2010 rief der 2016 verstorbene Professor Peter Sadlo die Konzertreihe "Haus Marteau auf Reisen" ins Leben. Viele spannende Konzertabende durfte man seither auch im Rathaussaal in Neustadt erleben. Hochkarätige Abschlusskonzerte von international besetzten Meisterkursen locken immer mehr Besucher in den akustisch reizvollen Saal.
Der diesjährige Abend wurde zu einem ganz besonderen Ereignis, da man fünf von acht Teilnehmern bereits vor zwei Jahren unter den Fittichen des äußerst engagierten Professors Ulf Klausenitzer erlebt hatte. Seine Freude "der jungen Generation musikalisch auf die Sprünge zu helfen", ist spürbar. Am Flügel wurden die jungen Künstler wiederum von der souverän mitgestaltenden Pianistin Manami Sano begleitet.
Mit einem verführerisch anmutenden Liebesgruß wurde das gespannte Publikum von Judith Keresztessy begrüßt.
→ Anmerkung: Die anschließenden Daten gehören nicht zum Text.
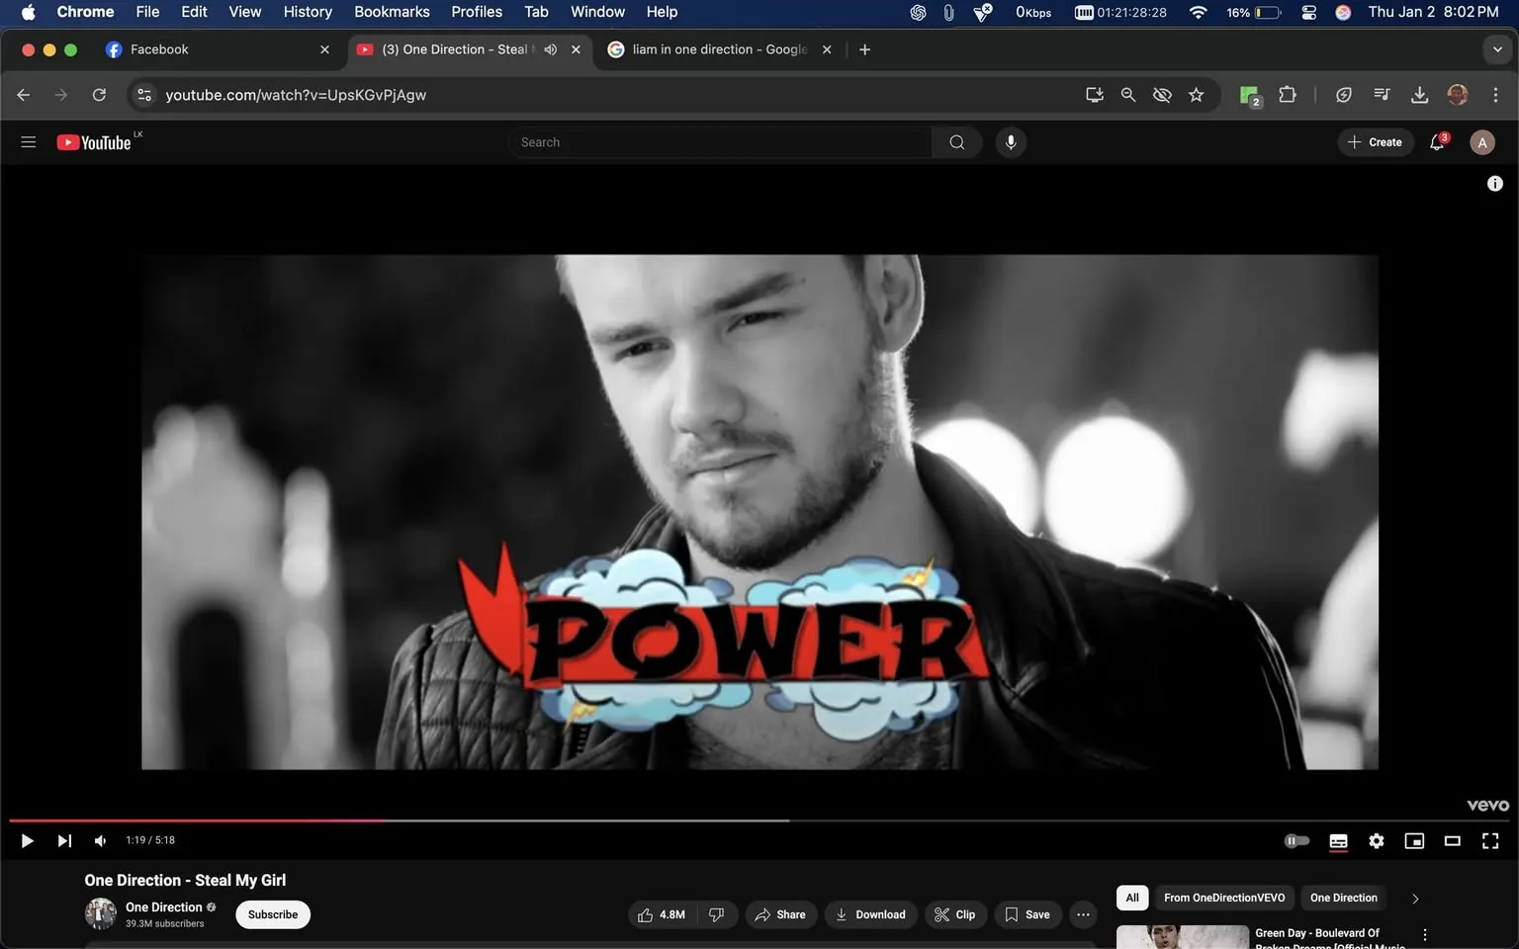Mute the video volume
Viewport: 1519px width, 949px height.
100,841

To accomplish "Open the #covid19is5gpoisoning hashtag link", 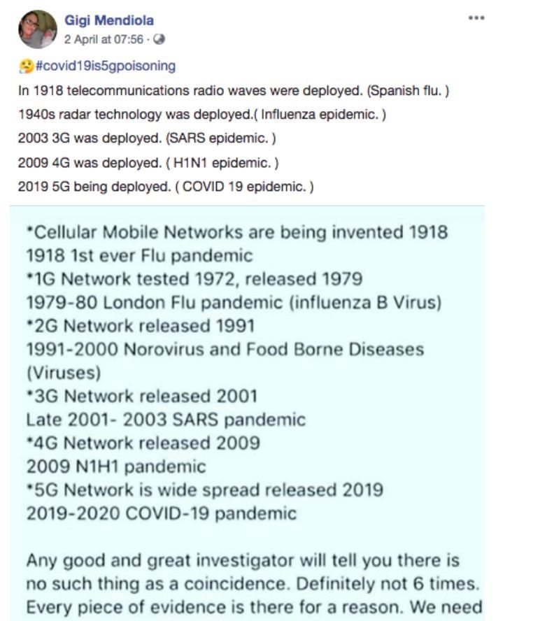I will [x=103, y=66].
Mit vollem, warmen Ton spielte sie das bekannte "Salut d'Amour" von Edward Elgar. Boyana Maynalovska stellte sich schon 2015 mit ihrer Barockgeige vor; sie fährt sozusagen zweigleisig, was eine besondere Herausforderung darstellt. Nun war sie mit einem modernen Instrument zu hören, dessen zahlreiche Klangfacetten sie mit schwelgerischem Spiel, ausgereiften Spitzentönen und sehr guter Technik zur Wirkung brachte. In einer Bearbeitung von Josef Joachim präsentierte sie den Ungarischen Tanz Nr. 1 von Johannes Brahms temperamentvoll und leidenschaftlich.


Exotische Schönheit

Asiatische und europäische Klangwelten wusste die junge Chinesin Yunyang Chen mit "The sun shines of Tashkurgan" von Gang Chen zwischen Geigenartistik und melodischem Charme in exotischer Schönheit zu schildern. Ausgefeilte Bogentechnik und gesangliche Geschmeidigkeit machten dieses abwechslungsreiche und interessante Stück zu einem virtuosen Erlebnis.
Schon beim ersten Hören versetzte der nun elfjährige Raphael-Yujin Horn das Publikum in Erstaunen. Mit der "Introduction et Tarantelle op. 43" von Pablo Sarasate, das höchste geigerische Anforderungen stellt, zeigte er verblüffende Reife in technischer und gestalterischer Hinsicht und keinerlei Scheu vor technischen Hürden wie Flageoletts und Arpeggien. Ein kleiner Teufelsgeiger, auf dessen weitere Entwicklung man neugierig sein kann.


Hinreißend und packend

Annalena Kohde hatte diesmal das Allegro aperto aus Mozarts Violinkonzert Nr. 5 A-Dur ausgewählt. Mit hervorragender Technik, einschmeichelnd wie expressiv und dynamisch fein abgestuft, verlieh sie der Komposition einen starken Ausdruck.
Athira Sukumaran aus Indien besucht derzeit eine Berufsfachschule für Musik, um eine Zulassung für eine deutsche Hochschule zu bekommen. Hinreißend und packend gelangen ihr bereits die ersten Takte des Allegro moderato von Max Bruchs Violinkonzert g-Moll, das die junge Künstlerin unter energischem Zugriff leidenschaftlich gestaltete.
Auch die beiden letzten Interpreten waren bereits 2015 zu hören. Der Oberpfälzer Christopher Kott war nun mit einer leichtfüßigen, zugleich brillanten Wiedergabe des Allegros aus dem Violinkonzert Nr. 4 D-Dur von Mozart zu hören. Er begeisterte vor allem durch seine Transparenz, ganz besonders in der Kadenz.
Ebenfalls auf dem Weg zur Professionalität (im dritten Semester) ist der aus Franken stammende Moritz König. Neben seiner schon optisch hervorragenden Technik entwickelt sich sein nuancenreiches Spiel beim Adagio sostenuto aus Beethovens Sonate für Klavier und Violine op. 47. Wie selbstverständlich lässt er die Musik in sein Instrument fließen bis hin zu beinahe atemloser Expressivität. Frenetischer Beifall im ausverkauften Rathaussaal war der Dank für ein besonderes Musikerlebnis.